Written request 1 |
From the records that follow the text, copy out the lines starting at the line that contains "Describe the element at coordinates (1541, 91)" and ending after the line that contains "(852, 395).", changing nothing.

Source text |
◇ ◇ ◇

How to create tf.data.dataset from directories of tfrecords?

Question

My dataset has different directories and each directory is corresponding to one class. There are different numbers of .tfrecords in each directory. My question is that how can I sample 5 images (each .tfrecord file corresponds to one image) from each directory? My other question is that how can I sample 5 of these directories and then sample 5 images from each.

I just want to do it with tf.data.dataset. So I want to have a dataset from which I get an iterator and that iterator.next() gives me a batch of 25 images containing 5 samples from 5 classes.

This may sounds silly, but since you need exact 5 images from each class, why not create 5 `tf.data.dataset` instances each with `batch_size` of 5? Otherwise, `tf.data.TFRecordDataset` can accept a list of strings as input but you have less control over the sampling process. — Richard_wth, May 20 '18 at 02:26
Then if I want to do another experiment with 6 samples, I have to create the files again. And the same thing happens for 10 samples and etc. — Siavash, May 22 '18 at 20:13

score 13 · Accepted Answer · edited Jul 04 '18 at 15:24

EDIT: If the number of classes is greater than 5, then you can use the new tf.contrib.data.sample_from_datasets() API (currently available in tf-nightly and will be available in TensorFlow 1.9).

directories = ["class_0/*", "class_1/*", "class_2/*", "class_3/*", ...]

CLASSES_PER_BATCH = 5
EXAMPLES_PER_CLASS_PER_BATCH = 5
BATCH_SIZE = CLASSES_PER_BATCH * EXAMPLES_PER_CLASS_PER_BATCH
NUM_CLASSES = len(directories)


# Build one dataset per class.
per_class_datasets = [
    tf.data.TFRecordDataset(tf.data.Dataset.list_files(d)) for d in directories]

# Next, build a dataset where each element is a vector of 5 classes to be chosen
# for a particular batch.
classes_per_batch_dataset = tf.contrib.data.Counter().map(
    lambda _: tf.random_shuffle(tf.range(NUM_CLASSES))[:CLASSES_PER_BATCH]))

# Transform the dataset of per-batch class vectors into a dataset with one
# one-hot element per example (i.e. 25 examples per batch).
class_dataset = classes_per_batch_dataset.flat_map(
    lambda classes: tf.data.Dataset.from_tensor_slices(
        tf.one_hot(classes, num_classes)).repeat(EXAMPLES_PER_CLASS_PER_BATCH))

# Use `tf.contrib.data.sample_from_datasets()` to select an example from the
# appropriate dataset in `per_class_datasets`.
example_dataset = tf.contrib.data.sample_from_datasets(per_class_datasets,
                                 class_dataset)

◇ ◇ ◇

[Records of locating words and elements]
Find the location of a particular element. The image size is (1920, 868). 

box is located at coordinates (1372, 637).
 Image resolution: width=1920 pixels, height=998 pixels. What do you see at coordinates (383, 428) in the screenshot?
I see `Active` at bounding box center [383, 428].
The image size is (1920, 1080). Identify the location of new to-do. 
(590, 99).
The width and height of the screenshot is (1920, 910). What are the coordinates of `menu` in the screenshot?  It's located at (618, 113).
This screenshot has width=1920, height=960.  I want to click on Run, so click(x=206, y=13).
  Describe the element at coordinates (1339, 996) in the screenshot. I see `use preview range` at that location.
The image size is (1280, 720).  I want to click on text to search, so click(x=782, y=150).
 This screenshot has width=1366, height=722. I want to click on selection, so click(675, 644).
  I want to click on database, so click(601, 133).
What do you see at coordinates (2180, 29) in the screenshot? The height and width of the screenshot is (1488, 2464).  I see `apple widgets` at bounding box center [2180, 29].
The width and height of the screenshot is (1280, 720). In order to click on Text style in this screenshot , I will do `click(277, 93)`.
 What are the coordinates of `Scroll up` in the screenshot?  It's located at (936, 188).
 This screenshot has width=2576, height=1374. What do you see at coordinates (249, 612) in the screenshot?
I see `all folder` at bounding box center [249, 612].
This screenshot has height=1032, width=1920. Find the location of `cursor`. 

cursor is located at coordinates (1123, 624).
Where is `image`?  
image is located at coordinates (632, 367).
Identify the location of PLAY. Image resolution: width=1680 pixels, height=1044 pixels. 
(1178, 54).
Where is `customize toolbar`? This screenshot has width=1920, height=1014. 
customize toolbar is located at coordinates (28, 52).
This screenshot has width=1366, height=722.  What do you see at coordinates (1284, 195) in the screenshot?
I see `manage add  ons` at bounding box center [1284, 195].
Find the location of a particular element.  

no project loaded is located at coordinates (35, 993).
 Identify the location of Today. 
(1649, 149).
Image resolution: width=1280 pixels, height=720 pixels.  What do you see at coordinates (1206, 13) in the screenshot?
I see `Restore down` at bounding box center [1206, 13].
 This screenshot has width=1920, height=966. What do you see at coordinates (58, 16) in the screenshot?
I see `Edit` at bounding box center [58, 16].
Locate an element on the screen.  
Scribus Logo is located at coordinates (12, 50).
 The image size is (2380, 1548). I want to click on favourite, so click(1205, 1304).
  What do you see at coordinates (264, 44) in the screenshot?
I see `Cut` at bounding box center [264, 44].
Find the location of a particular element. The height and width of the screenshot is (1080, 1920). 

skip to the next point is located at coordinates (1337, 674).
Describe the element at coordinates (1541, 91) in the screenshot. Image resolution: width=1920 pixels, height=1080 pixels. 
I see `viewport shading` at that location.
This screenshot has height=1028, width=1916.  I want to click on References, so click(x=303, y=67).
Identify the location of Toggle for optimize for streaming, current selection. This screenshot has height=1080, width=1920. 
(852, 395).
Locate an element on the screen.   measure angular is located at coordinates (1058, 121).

◇ ◇ ◇

Written request 2 |
Continue the forum thread on building a tf.data dataset from directories of tfrecords, starting after its last line.

Exercise result 1 |
Describe the element at coordinates (1541, 91) in the screenshot. Image resolution: width=1920 pixels, height=1080 pixels. 
I see `viewport shading` at that location.
This screenshot has height=1028, width=1916.  I want to click on References, so click(x=303, y=67).
Identify the location of Toggle for optimize for streaming, current selection. This screenshot has height=1080, width=1920. 
(852, 395).

Exercise result 2 |
# Finally, combine 25 consecutive examples into a batch.
result = example_dataset.batch(BATCH_SIZE)

If you have exactly 5 classes, you can define a nested dataset for each directory and combine them using Dataset.interleave():

# NOTE: We're assuming that the 0th directory contains elements from class 0, etc.
directories = ["class_0/*", "class_1/*", "class_2/*", "class_3/*", "class_4/*"]
directories = tf.data.Dataset.from_tensor_slices(directories)
directories = directories.apply(tf.contrib.data.enumerate_dataset())    

# Define a function that maps each (class, directory) pair to the (shuffled)
# records in those files.
def per_directory_dataset(class_label, directory_glob):
  files = tf.data.Dataset.list_files(directory_glob, shuffle=True)
  records = tf.data.TFRecordDataset(records)
  # Zip the records with their class. 
  # NOTE: This part might not be necessary if the records contain information about
  # their class that can be parsed from them.
  return tf.data.Dataset.zip(
      (records, tf.data.Dataset.from_tensors(class_label).repeat(None)))

# NOTE: The `cycle_length` and `block_length` here aren't strictly necessary,
# because the batch size is exactly `number of classes * images per class`.
# However, these arguments may be useful if you want to decouple these numbers.
merged_records = directories.interleave(per_directory_dataset,
                                        cycle_length=5, block_length=5)
merged_records = merged_records.batch(25)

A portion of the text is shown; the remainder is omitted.